As well I only get one dhcp6 request & reply: 20:54:55.911228 IP6 (flowlabel 0x580de, hlim 1, next-header UDP (17) payload length: 135) fe80::1c66:a4e5:4466:d020.546 > ff02::1:2.547: [udp sum ok] dhcp6 request (xid=fafe3f (elapsed-time 0) (option-request SIP-servers-domain SIP-servers-address DNS-server DNS-search-list SNTP-servers NTP-server AFTR-Name opt_67 opt_94 opt_95 opt_96) (client-ID hwaddr type 1 02f4b76f716c) (server-ID hwaddr type 1 40017a013d80) (reconfigure-accept) (Client-FQDN) (IA_PD IAID:1 T1:0 T2:0 (IA_PD-prefix 2a02:678:640:xxxx::/56 pltime:1200 vltime:3600))) 20:54:55.913809 IP6 (class 0xe0, hlim 255, next-header UDP (17) payload length: 121) fe80::4201:7aff:fe01:3d80.547 > fe80::1c66:a4e5:4466:d020.546: [udp sum ok] dhcp6 reply (xid=fafe3f (server-ID hwaddr type 1 40017a013d80) (client-ID hwaddr type 1 02f4b76f716c) (IA_PD IAID:1 T1:600 T2:960 (IA_PD-prefix 2a02:678:640:xxxx::/56 pltime:1200 vltime:3600)) (DNS-server 2a02:678:0:195:218:2:32:38 2a02:678:0:195:218:24:0:2)) and after some time (looks like t2???): 21:04:55.990104 IP6 (flowlabel 0x580de, hlim 1, next-header UDP (17) payload length: 131) fe80::1c66:a4e5:4466:d020.546 > ff02::1:2.547: [udp sum ok] dhcp6 renew (xid=edd84a (elapsed-time 0) (option-request SIP-servers-domain SIP-servers-address DNS-server DNS-search-list SNTP-servers NTP-server AFTR-Name opt_67 opt_94 opt_95 opt_96) (client-ID hwaddr type 1 02f4b76f716c) (server-ID hwaddr type 1 40017a013d80) (Client-FQDN) (IA_PD IAID:1 T1:0 T2:0 (IA_PD-prefix 2a02:678:640:xxxx::/56 pltime:0 vltime:0))) 21:04:55.991030 IP6 (class 0xe0, hlim 255, next-header UDP (17) payload length: 72) fe80::4201:7aff:fe01:3d80.547 > fe80::1c66:a4e5:4466:d020.546: [udp sum ok] dhcp6 reply (xid=edd84a (server-ID hwaddr type 1 40017a013d80) (client-ID hwaddr type 1 02f4b76f716c) (IA_PD IAID:1 T1:60 T2:120 (status-code NoBinding))) and the respective log: Mon Sep 9 21:04:55 2024 daemon.warn odhcp6c[5682]: Server returned IA_PD status 'No Binding (NO-BINDING)'

After this I get another dhcp request & reply as above.

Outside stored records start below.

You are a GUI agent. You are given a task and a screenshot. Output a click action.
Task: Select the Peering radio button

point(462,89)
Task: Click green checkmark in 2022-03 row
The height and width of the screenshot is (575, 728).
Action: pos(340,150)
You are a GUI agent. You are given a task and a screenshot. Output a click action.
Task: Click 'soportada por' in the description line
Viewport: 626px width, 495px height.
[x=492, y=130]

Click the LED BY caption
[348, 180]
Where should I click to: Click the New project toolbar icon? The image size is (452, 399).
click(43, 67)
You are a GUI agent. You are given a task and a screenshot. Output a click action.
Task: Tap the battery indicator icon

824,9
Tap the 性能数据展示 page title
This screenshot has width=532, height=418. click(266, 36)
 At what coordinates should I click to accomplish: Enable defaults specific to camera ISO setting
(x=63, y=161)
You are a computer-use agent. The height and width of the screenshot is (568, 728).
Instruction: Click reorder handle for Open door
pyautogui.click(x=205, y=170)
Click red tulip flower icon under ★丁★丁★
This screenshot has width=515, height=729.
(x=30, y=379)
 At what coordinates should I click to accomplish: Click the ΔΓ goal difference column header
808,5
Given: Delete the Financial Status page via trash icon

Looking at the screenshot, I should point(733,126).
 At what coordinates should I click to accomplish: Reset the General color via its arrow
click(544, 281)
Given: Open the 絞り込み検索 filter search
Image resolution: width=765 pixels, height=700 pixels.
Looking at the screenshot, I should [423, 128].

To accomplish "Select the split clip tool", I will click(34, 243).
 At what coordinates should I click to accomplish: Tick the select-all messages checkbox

For me it looks like after the second request & reply I loose my IPv6 connection. But this is something I try to check (take more time to validate)

missing233 commented 3 weeks ago

@cre8ivejp @JesusArmy have you checked wan6 status after removing the forced renew crontab command? I recently removed the command, and wan6 hasn't lost connection since (it's been connected for over a day now). maybe NTT has fixed their dhcpv6 server?

BombardierBeetle commented 2 weeks ago

Im using odhcp6c in NTT env(フレッツ光クロス), but due to the above problem, I was running renew(SIGUSR1) via crontab It has been about 24 hours since I deleted crontab, but the problem does not seem to occur

As missing233 said, it's possible that NTT has fixed something.